### Excerpted text:
From The Root:
A Connecticut woman has pleaded guilty for fraudulently enrolling her son in the wrong school district, according to the Huffington Post. The case, which ignited a media firestorm last year, ended Wednesday in a plea by Tanya McDowell. While she didn’t necessarily admit her guilt, she did agree that the state has enough evidence to convict her.
In addition to the fradulent ednrollment, she was found guilty of selling narcotics and faces five years in prison. Her lawyer, Darrell Copeland, said that no one should be thrown in jail for “stealing a free education.” He also insists that she is not guilty.
McDowell was homeless when she was charged with using her babysitter’s address to enroll her son in kindergarten in Norwalk instead of Bridgeport, her last permanent address.
This is one of the saddest cases we have read about in a long time. If this woman hadn’t enrolled her child in a school, she would have been charged with a crime. She then goes ahead and uses an address where she previously lived and gets charged for trying to get her child a better education? It’s a terrible truth that this country is more likely to punish a poor mother and her child than the bankers who have done so much to ruin not just the American economy but economies around the world.

### Task directions:
Continue the commentary above on Tanya McDowell's guilty plea over her son's school enrollment, starting after its final sentence.

### Data segment:

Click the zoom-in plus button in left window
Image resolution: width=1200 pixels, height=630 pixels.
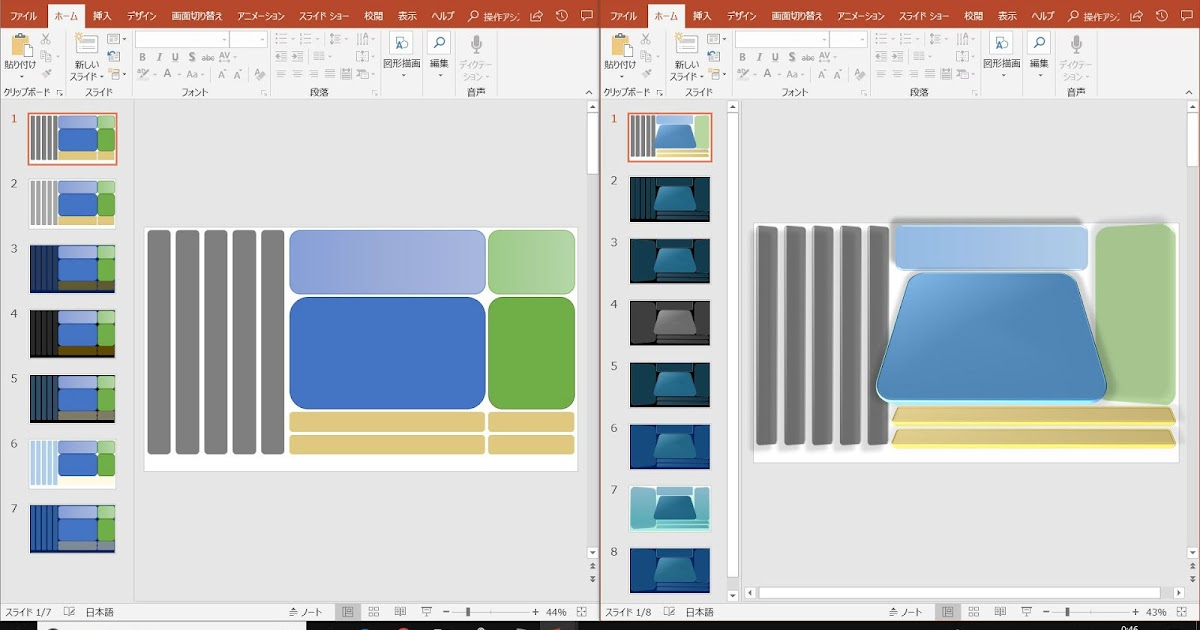pos(535,612)
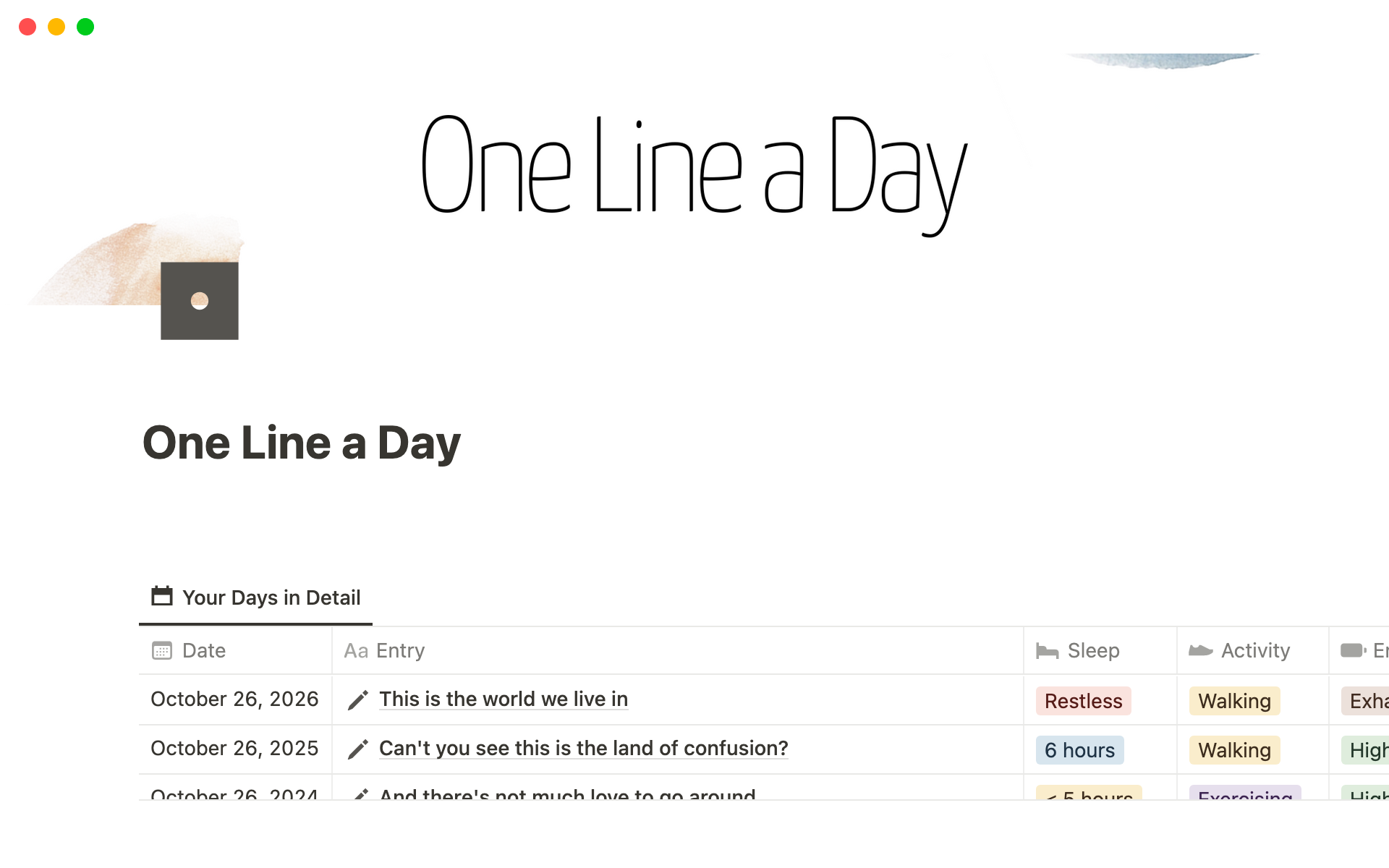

### Exercise output:
On the other hand, a white mother who gambled away son’s funds to fight cancer avoids jail:
The mother who gambled away $15,000 in benefit money raised to help her son fight cancer was sentenced to probation today in State Supreme Court. Sherry R. Holcomb, 46, of Cortland, pleaded guilty last September to a felony count of scheme to defraud. Holcomb opened a bank account and deposited the money raised at a benefit, and even funds sent with get-well cards, for Ryan O’Donnell, her 21-year-old son. Then she used ATM cards to withdraw the money to finance her gambling at casinos across the Northeast.
…
Justice John L. Michalski sentenced Holcomb to five years on probation and 200 hours of community service, and ordered her to repay the money she had lost gambling.
Holcomb, who apologized for her behavior, faced up to four years in prison.